WebDB Workshop at SIGMOD 2015 in Melbourne
WebDB 2015 — 18th International Workshop on the Web and Databases
at SIGMOD 2015 in Melbourne, Australia, on 2015-05-31
Photo by DAVID ILIFF. License: CC-BY-SA 3.0

Transparency

WebDB has established itself as the premier workshop in the area of Web and Databases. In order to make its paper selection process fully transparent, we publish here the details of the submission process.

Submissions

Status of papers in Chair’s view. Note that the view shows only 7 accepted submissions instead of the 9 that were accepted. The missing 2 are the Chair’s submission, and one submission with which the Chair marked a conflict of interest.
Submissions were single-blind, i.e., reviewers can see the authors' names, but authors cannot see the reviewers' names. We decided against double-blind submissions, because workshop submissions are often accompanied by technical reports, Web pages, or corresponding full papers, which makes double-blind submission difficult.
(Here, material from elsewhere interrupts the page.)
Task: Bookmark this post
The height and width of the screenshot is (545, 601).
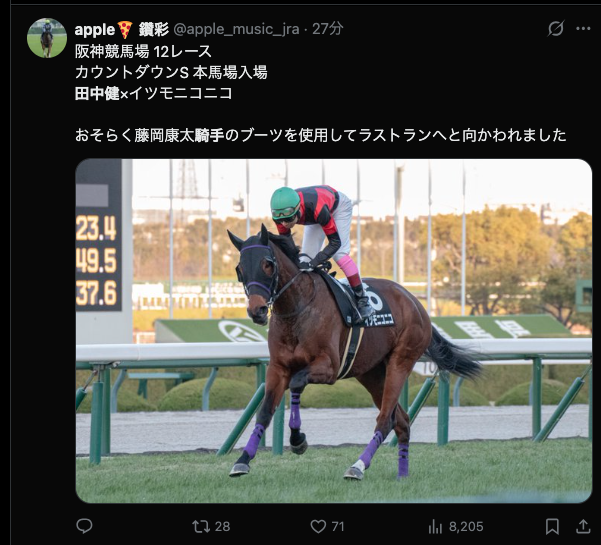Action: 552,526
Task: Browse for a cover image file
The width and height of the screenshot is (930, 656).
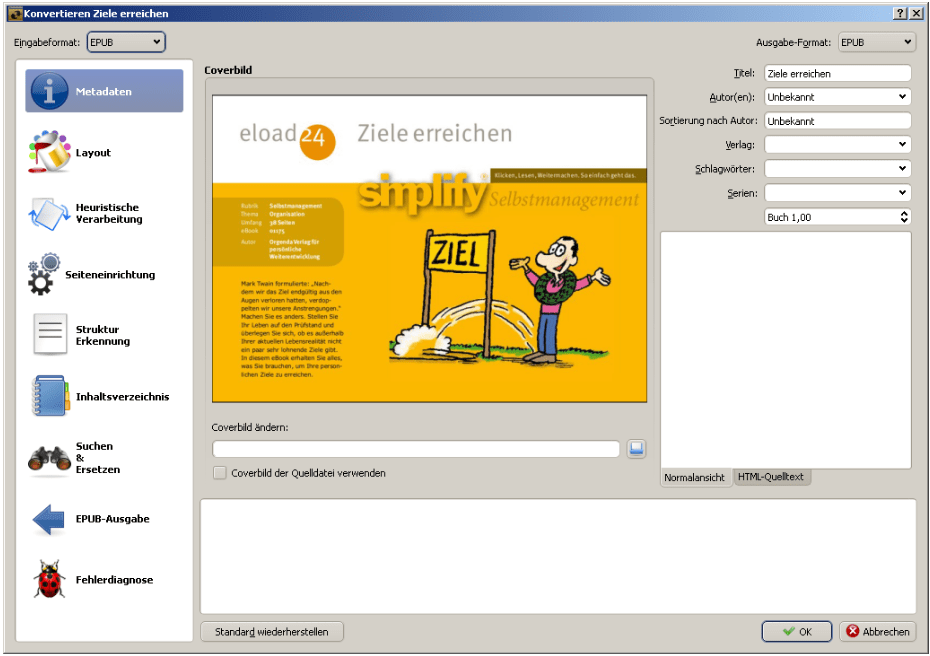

Chairs were allowed to co-author papers. They cannot see the names of the reviewers for their papers. EasyChair does a very good job of dealing with conflicts of interest: Papers authored by a workshop Chair or by anyone with whom the Chair has a conflict of interest are hidden completely from the Chair's view (see figure on the right). This means that a Chair cannot see the scores of their paper, and thus cannot know whether their paper is accepted until they receive the notification email. We have made good experiences with this procedure in the past (AKBC 2012, AKBC 2013, AKBC 2014).

We had 36 submissions, of which 5 had to be rejected outright because they did not contain a full article. Thus, we count 31 valid submissions.

Reviewers

We had 41 reviewers. One reviewer outsourced his 3 papers to 3 sub-reviewers. These sub-reviewers were credited for their work in the proceedings of the workshop. 2 reviewers did not hand in their reviews in time. They will not be invited to the program committees of future workshops that we organize. 3 reviewers did not hand in their reviews at all. They were removed from the program committee, and will not be invited to the program committees of future workshops. The Chairs provided the missing reviews, subject to conflicts of interest.

Reviews

Every paper was reviewed by at least 3 reviewers. Reviewers could give the following scores:
strong accept3
accept2
weak accept1
borderline0
weak reject-1
reject-2
strong reject-3

There was a discussion period of 3 days, during which the Chairs went through the papers, and invited the reviewers to discuss the controversial papers.

In the end, the average scores of the papers were:

1.7
1.7 (1 Chair paper)
1.5
1.0
1.0
1.0(1 Chair paper)
1.0
0.7
0.7acceptance cut-off
0.3
0.3
0.3
0.3
0.3
0
<0(16 other papers)

We manually went through the borderline papers with score 0.3, and discussed whether to accept them. In the end, we decided to not override the reviewers’ scores, and rejected them.

The best paper award goes to the paper with the highest review score (excluding Chair papers).

Reviewer Awards

We manually assessed the reviews for quality (excluding reviews by the Chairs). We gave the following scores:
-1the review was late or not handed in at all
0the review exists
1the review is acceptable. It is not detailed, but we don’t have to be embarrassed sending it to the authors.
2the review is good. It summarizes the paper, details strengths and weaknesses, and points out ways for improvement. This is the type of reviews we expect.
3the review is excellent. It first summarizes the submission, it has an evaluation that is several paragraphs long (minus the summary), and it corrects at least one non-trivial point (e.g., a formula) and/or it mentions uncited related work other than reviewer’s own work.

The distribution of average scores per reviewer (including sub-reviewers) was as follows:

3
3
3
2,5
2,5
2,5
2,5
2,33
2,33
2
2
2
2
2
2
2
1,83
1,75
1,75
1,6666666667
1,6666666667
1,5
1,5
1,5
1,5
1,5
<1.516 other reviewers

After removing reviewers and sub-reviewers that only had to review 1 paper, we were left with 6 reviewers with a score >2.0. These received an outstanding reviewer award.

The award winners are: Benny Kimelfeld, Oktie Hassanzadeh, Nicoleta Preda, Felix Naumann, Danai Symeonidou, and Yael Amsterdamer.